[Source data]
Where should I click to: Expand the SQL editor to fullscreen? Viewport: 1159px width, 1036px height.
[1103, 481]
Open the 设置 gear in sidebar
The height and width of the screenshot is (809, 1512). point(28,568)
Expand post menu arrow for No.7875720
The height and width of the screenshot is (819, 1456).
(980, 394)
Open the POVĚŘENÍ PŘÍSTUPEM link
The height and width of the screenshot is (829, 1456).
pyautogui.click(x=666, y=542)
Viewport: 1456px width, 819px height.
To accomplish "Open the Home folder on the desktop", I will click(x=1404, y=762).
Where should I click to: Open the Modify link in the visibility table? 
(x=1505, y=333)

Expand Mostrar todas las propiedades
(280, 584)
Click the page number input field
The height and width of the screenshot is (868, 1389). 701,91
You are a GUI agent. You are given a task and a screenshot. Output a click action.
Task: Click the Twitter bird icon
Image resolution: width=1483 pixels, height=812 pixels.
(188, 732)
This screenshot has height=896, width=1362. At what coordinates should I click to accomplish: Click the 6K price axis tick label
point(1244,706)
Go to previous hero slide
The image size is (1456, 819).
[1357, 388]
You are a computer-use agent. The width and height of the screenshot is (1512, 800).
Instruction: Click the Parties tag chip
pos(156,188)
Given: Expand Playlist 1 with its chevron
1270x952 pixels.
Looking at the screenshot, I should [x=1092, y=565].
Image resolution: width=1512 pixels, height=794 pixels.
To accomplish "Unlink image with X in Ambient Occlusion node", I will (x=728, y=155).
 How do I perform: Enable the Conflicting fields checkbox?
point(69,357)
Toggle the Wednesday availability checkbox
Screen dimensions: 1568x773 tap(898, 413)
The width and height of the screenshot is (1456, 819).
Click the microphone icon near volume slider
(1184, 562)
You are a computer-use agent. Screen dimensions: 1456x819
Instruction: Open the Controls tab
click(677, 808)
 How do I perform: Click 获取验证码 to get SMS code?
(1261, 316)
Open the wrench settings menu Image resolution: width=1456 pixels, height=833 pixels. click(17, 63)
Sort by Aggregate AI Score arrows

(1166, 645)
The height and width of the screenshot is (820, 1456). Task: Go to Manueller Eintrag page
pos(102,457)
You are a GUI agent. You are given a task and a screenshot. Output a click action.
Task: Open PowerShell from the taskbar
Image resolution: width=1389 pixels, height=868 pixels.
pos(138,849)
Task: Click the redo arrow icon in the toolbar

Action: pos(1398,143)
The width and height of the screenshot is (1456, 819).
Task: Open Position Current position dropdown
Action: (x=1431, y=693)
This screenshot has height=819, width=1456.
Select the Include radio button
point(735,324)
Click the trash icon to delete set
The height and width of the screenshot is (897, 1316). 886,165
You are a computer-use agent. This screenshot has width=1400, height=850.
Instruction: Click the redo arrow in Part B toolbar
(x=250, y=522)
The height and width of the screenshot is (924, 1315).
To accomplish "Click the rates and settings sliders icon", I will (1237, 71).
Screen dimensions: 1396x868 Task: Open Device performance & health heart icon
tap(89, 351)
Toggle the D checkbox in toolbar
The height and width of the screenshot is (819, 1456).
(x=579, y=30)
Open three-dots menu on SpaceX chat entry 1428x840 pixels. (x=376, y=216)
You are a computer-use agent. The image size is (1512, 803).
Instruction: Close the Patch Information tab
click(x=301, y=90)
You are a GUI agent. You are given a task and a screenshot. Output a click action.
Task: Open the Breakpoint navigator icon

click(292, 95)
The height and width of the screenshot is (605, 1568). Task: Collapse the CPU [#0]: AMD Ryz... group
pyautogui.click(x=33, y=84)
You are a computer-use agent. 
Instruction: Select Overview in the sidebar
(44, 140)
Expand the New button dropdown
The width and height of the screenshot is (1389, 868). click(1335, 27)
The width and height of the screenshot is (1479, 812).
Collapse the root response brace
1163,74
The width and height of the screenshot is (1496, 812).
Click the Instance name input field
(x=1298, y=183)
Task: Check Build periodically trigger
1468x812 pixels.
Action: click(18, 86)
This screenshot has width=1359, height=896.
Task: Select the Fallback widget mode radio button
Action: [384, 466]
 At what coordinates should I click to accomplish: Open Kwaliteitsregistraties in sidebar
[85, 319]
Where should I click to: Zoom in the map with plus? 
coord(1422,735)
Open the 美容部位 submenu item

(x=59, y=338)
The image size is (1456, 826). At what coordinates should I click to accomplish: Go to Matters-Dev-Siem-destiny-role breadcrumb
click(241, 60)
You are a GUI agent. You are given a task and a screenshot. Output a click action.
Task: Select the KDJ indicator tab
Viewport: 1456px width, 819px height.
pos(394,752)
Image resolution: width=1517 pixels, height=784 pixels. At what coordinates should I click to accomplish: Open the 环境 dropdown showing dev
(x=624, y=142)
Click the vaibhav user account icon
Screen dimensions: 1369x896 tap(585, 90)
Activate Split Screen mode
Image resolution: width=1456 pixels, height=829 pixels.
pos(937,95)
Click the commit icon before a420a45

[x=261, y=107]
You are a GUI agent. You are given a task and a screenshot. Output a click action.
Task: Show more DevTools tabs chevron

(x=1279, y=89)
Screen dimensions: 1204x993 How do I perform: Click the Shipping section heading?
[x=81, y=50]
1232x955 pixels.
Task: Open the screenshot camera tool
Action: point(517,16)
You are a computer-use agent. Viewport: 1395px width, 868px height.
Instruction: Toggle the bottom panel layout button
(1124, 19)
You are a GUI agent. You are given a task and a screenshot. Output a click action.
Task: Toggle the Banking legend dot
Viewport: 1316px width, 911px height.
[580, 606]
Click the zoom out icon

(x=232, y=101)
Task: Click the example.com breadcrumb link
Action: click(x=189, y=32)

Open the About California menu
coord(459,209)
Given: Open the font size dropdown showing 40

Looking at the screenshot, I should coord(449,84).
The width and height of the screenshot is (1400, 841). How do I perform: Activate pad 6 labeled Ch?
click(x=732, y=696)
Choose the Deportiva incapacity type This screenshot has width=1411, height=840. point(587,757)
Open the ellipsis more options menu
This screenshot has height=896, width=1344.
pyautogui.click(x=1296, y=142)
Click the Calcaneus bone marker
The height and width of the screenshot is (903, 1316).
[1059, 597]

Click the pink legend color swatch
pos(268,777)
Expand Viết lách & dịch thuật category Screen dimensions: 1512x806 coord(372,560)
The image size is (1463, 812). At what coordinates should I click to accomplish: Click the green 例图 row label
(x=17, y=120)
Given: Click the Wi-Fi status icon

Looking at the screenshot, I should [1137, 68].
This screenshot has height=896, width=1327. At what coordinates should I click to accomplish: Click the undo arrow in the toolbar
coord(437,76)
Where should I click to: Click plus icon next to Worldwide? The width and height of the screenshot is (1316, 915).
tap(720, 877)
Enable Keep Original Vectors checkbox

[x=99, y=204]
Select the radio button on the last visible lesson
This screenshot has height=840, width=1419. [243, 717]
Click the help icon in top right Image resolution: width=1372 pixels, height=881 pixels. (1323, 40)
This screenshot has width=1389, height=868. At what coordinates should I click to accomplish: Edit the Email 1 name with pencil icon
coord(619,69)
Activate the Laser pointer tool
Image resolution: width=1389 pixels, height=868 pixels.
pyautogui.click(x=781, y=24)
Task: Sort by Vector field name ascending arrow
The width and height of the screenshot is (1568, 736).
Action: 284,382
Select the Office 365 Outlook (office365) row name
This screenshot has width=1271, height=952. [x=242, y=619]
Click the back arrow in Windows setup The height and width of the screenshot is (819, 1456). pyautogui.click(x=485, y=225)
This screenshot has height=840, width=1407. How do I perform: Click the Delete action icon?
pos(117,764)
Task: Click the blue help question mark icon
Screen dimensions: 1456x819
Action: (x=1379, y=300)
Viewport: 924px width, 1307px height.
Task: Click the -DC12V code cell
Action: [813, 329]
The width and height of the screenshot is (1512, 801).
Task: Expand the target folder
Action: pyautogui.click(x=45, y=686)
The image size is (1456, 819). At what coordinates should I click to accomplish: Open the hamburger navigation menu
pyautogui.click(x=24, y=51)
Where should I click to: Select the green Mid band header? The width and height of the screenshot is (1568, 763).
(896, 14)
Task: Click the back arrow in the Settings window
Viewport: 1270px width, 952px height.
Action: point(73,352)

__WHAT IS NEEDED__. From the line containing "This screenshot has height=840, width=1407." down to the final line of the data, write out every line exactly; both the first and last of these belong in your answer, and nothing else does.

__EXERCISE OUTPUT__.
This screenshot has height=840, width=1407. How do I perform: Click the Delete action icon?
pos(117,764)
Task: Click the blue help question mark icon
Screen dimensions: 1456x819
Action: (x=1379, y=300)
Viewport: 924px width, 1307px height.
Task: Click the -DC12V code cell
Action: [813, 329]
The width and height of the screenshot is (1512, 801).
Task: Expand the target folder
Action: pyautogui.click(x=45, y=686)
The image size is (1456, 819). At what coordinates should I click to accomplish: Open the hamburger navigation menu
pyautogui.click(x=24, y=51)
Where should I click to: Select the green Mid band header? The width and height of the screenshot is (1568, 763).
(896, 14)
Task: Click the back arrow in the Settings window
Viewport: 1270px width, 952px height.
Action: point(73,352)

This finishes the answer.